> _Quoted passage_
====================

## Introduction to Mezzo

- January 11, 2013

Some of you may have heard about it already: this blog post is about
a new programming language that’s being designed right there at Gallium,
codenamed * Mezzo*.

Designing a new programming language is nothing out of the
extraordinary: many students in our research area do it for a living,
and I’m no exception. I’ve been doing the traveling salesman, running
presentations of Mezzo all over the place: Texas, New York, and going
even as far as *Plateau de Saclay*. Now is the time for a blog
post.

* Mezzo* is a joint work between François
Pottier, my advisor, and myself. Recently, Thibaut Balabonski joined our
team as a post-doctoral researcher to work on the concurrent aspects of
the language; we also had an undergrad intern, Henri Chataing, work on
the compilation part of the project.

* Mezzo* draws inspiration from many other
research projects; I don’t want to bother the reader with a long
introduction – this is not a research paper: I will provide an extended
comparison of our work with other material in a later blog post. For the
moment, let me just mention that we blend ideas from affine type
systems, separation logic, and systems based on regions and
capabilities.

====================

> _Available data_
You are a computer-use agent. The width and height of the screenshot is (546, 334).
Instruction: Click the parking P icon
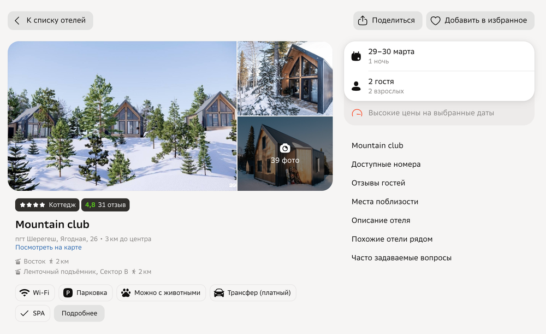(68, 293)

====================

> _Exercises_
A: Rewrite the paragraph of the Mezzo post that begins "Mezzo is a joint work" as a short bulleted list, keeping its main facts.
B: Answer these questions from the Mezzo post, one answer per line:
(i) What date does the post carry?
(ii) Where is Mezzo being designed?
(iii) Which three kinds of ideas does Mezzo blend?
The listing is separate material, apart from the Mezzo post.

> _Expected results_
A:
- Mezzo is a joint work between François Pottier, the author's advisor, and the author.
- Thibaut Balabonski recently joined the team as a post-doctoral researcher to work on the language's concurrent aspects.
- Henri Chataing, an undergrad intern, worked on the compilation part of the project.

B:
(i) January 11, 2013.
(ii) At Gallium.
(iii) Ideas from affine type systems, separation logic, and systems based on regions and capabilities.